- Hällevik Location within Blekinge Hällevik Location within Sweden
- Coordinates: 56°01′N 14°42′E﻿ / ﻿56.017°N 14.700°E
- Country: Sweden
- Province: Blekinge
- County: Blekinge County
- Municipality: Sölvesborg Municipality

Area
- • Total: 0.87 km^{2} (0.34 sq mi)

Population (31 December 2023)
- • Total: 1,485
- • Density: 940/km^{2} (2,400/sq mi)
- Time zone: UTC+1 (CET)
- • Summer (DST): UTC+2 (CEST)

= Hällevik =

Hällevik is a locality situated in Sölvesborg Municipality, Blekinge County, Sweden, with 1485 inhabitants in 2023.

== 1862 Tragedy in the Baltic ==
Seven herring fishermen from Hällevik drowned on 17 October 1862. The men, including a father and son, left wives and children.
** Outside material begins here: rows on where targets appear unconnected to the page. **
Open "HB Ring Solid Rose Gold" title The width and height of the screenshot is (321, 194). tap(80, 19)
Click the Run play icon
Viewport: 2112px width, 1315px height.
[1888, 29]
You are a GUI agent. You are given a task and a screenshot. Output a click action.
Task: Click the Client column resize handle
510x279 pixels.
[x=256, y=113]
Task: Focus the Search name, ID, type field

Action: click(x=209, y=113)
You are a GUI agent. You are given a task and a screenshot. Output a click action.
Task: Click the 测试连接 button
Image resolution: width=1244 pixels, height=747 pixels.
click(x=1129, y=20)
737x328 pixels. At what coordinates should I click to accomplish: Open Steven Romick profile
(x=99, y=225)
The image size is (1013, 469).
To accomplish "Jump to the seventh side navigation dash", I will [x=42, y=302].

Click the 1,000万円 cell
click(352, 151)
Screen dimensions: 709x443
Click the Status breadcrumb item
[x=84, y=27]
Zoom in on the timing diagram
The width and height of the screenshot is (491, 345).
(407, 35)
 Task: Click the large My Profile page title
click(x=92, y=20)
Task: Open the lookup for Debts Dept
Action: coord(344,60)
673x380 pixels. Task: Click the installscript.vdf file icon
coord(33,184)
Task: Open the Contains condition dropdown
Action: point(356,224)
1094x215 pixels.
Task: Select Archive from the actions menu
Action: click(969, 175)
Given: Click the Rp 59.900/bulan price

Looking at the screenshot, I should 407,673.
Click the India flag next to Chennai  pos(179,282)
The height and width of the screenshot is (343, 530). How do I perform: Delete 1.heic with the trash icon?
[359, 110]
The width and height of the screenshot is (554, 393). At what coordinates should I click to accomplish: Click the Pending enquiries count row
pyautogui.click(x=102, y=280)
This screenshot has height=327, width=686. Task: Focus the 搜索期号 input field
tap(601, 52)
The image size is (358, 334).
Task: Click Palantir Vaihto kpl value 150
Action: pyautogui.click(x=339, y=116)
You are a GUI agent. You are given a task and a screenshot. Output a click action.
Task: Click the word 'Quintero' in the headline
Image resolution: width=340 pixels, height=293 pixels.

Their names are listed in the Mjällby church archives: Masse Jönsson, Jöns Håkansson, Bengt Håkansson, Hans Jönsson, Sven Pehrsson, Ola Christoffersson, and Sven Christoffersson.

== Sport ==
Mjällby AIF is a Swedish football club founded in 1939. The club has become one of the most notable teams in Swedish football, despite coming from a small community. Remarkably, in 2025 they won the Allsvenskan title, the nation's top tier.